Scott spoke at a rally ahead of the vote with around 200 supporters of the bill and Riley Gaines, a former college swimmer turned conservative activist and prominent opponent of transgender athletes in girls’ and women’s sports.During the rally, Gaines was accompanied by Ramsey County sheriff’s deputies for security and former Minneapolis Federation of Police President Bob Kroll.

“Minnesota for too long has turned its back on women and girls,” she said. “The concept of gender identity and the reality of sex are in direct conflict.”

At a news conference following the rally, Democratic-Farmer-Labor lawmakers and LGBT activists called the bill a “hateful” attack on the rights of transgender people and a distraction from issues that affect significantly broader swaths of the public.

Scott’s bill is the latest that Minnesota Republicans have advanced to the House floor with their one-seat advantage over DFLers, and comes amid a push against transgender athletes at the federal level.

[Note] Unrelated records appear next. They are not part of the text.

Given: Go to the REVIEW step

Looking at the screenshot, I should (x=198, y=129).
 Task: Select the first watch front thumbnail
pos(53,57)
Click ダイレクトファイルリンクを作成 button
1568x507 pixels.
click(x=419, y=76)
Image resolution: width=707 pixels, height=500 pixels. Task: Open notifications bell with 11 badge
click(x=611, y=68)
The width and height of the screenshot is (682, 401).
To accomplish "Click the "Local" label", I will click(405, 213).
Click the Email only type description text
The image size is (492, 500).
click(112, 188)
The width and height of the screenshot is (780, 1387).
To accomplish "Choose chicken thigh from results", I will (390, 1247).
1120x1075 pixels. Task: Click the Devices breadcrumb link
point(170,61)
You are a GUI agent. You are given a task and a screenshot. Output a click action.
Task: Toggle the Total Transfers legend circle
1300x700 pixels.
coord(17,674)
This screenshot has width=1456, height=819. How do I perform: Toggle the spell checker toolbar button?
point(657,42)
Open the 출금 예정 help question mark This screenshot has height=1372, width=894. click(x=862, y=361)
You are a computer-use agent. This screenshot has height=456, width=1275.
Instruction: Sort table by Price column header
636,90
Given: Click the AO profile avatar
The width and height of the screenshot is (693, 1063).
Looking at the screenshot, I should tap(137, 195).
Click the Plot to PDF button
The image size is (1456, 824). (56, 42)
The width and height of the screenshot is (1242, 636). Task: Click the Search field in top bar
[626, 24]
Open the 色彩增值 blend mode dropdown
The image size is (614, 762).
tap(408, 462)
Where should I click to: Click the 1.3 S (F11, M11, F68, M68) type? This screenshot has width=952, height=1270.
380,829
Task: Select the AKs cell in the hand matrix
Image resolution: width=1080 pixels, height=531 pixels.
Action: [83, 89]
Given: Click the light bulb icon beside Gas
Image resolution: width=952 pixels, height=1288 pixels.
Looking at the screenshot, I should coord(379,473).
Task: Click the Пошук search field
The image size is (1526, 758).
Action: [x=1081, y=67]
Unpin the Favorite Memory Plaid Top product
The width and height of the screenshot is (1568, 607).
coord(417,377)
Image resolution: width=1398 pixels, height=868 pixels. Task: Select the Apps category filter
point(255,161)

The bill failed on a 67-66 vote in the House, where Republicans are one vote short of the 68 needed to pass bills.

Senate measure

Minnesota Senate Republicans also attempted to vote on a transgender athletes bill Monday, though Senate DFLers blocked their motion to take up the measure 34-33 on party lines.

State policy on transgender athletic participation is also facing challenges from the administration of President Donald Trump, which asserts that allowing those born male who identify as female to participate in women’s school sports violates Title IX, a federal law banning sex discrimination in education.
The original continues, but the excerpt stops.